A la vez que nuestro sistema sanitario presenta un nivel de eficacia y eficiencia que no tiene nada que envidiar a los mejores del mundo, el crecimiento del gasto (público o privado), el envejecimiento de la población, el uso intensivo de las nuevas tecnologías o el recurso masivo, y de creciente exigencia, por parte de la población a la vertiente curativa en detrimento de la preventiva, tan poco privilegiada por los responsables del sistema, se presentan como potentes drivers del sistema en el futuro. Inevitablemente, los esfuerzos en materia de gestión sanitaria se revelan también como un driver que deberá acompañar a los anteriores para limitar sus efectos sobre los recursos disponibles.
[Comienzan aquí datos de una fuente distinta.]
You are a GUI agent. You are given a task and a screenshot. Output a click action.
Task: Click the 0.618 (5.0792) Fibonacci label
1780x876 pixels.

Nótese que estas tendencias, en buena medida compartidas por otros países, se acoplan al fenómeno antes analizado, muy hispano-español, de la descentralización sanitaria, lo que salpimienta de manera diferencial la uniformidad de problemas por resolver que el panorama del gasto sanitario presenta en todos los países desarrollados. En nuestro caso, los problemas son algo más variados y, al mismo tiempo, están interconectados con las interminables discusiones sobre el encaje territorial, lo que no facilita precisamente su resolución.

***


En toda esta historia de la evolución del gasto sanitario no puede perderse de vista la otra cara de la moneda: la calidad de vida y la salud de los individuos, un bien supremo por el que los gobiernos se exponen al juicio de aquéllos, les apuran los bolsillos y a duras penas llegan a satisfacer sus crecientes aspiraciones. Siempre parece que se hace poco para su consecución. Pero ¿qué hacen los ciudadanos por su propia salud? Cuando nos preguntamos dónde encontrar los recursos para financiar la sanidad, en España, Estados Unidos o en cualquier otro país, desarrollado o no, siempre pensamos en impuestos… que paguen otros, a ser posible, y nos olvidamos con mucha frecuencia de un recurso muy importante, un cauce anchísimo y casi vacío: la responsabilidad individual y familiar para desarrollar hábitos de vida favorables a la salud evitando los comportamientos de riesgo, haciendo ejercicio, dejando de fumar y adoptando medidas preventivas. Se trata, en realidad, de convertir a cada individuo en su propio consejero de salud. Poco esfuerzo se requiere para ello, aunque sí mejor información, más responsabilidad y mejor consideración de nuestro propio futuro. Puede que, al ocuparnos de nuestra propia salud, la vida no sea tan excitante, antes que dejar aquélla al entero cuidado del complejo médico-hospitalario-farmacéutico. Pero, a cambio, será más larga. Claro que ello, diría un cínico, complicaría el problema de las pensiones. Éste, sin embargo, es otro problema.